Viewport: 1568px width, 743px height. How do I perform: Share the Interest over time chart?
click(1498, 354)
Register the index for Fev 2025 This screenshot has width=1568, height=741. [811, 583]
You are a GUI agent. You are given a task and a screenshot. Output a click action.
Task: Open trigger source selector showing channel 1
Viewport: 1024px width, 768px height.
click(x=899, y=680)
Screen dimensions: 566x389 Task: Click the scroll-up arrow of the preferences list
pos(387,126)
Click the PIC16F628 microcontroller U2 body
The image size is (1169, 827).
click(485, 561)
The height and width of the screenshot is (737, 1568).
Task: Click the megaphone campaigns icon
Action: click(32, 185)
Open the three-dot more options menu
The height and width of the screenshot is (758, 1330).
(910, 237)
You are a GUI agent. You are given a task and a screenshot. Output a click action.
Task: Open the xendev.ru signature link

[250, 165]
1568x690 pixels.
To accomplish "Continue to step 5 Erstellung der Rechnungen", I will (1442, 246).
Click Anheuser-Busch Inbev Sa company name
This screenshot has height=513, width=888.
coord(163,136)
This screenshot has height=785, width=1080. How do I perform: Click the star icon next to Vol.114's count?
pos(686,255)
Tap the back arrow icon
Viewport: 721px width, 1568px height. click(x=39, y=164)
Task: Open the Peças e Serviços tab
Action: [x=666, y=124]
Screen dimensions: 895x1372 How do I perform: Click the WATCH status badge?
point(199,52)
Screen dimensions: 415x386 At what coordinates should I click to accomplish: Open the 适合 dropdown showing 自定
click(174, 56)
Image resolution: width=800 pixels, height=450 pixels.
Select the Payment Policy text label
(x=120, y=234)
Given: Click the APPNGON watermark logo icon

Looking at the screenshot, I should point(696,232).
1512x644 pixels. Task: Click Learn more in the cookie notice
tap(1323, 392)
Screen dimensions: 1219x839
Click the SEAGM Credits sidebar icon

Problem
Would you retype the lines of the data above, from the one holding "Tap the back arrow icon" through its final line, exactly and without adding any other line?

Task result
Tap the back arrow icon
Viewport: 721px width, 1568px height. click(x=39, y=164)
Task: Open the Peças e Serviços tab
Action: [x=666, y=124]
Screen dimensions: 895x1372 How do I perform: Click the WATCH status badge?
point(199,52)
Screen dimensions: 415x386 At what coordinates should I click to accomplish: Open the 适合 dropdown showing 自定
click(174, 56)
Image resolution: width=800 pixels, height=450 pixels.
Select the Payment Policy text label
(x=120, y=234)
Given: Click the APPNGON watermark logo icon

Looking at the screenshot, I should point(696,232).
1512x644 pixels. Task: Click Learn more in the cookie notice
tap(1323, 392)
Screen dimensions: 1219x839
Click the SEAGM Credits sidebar icon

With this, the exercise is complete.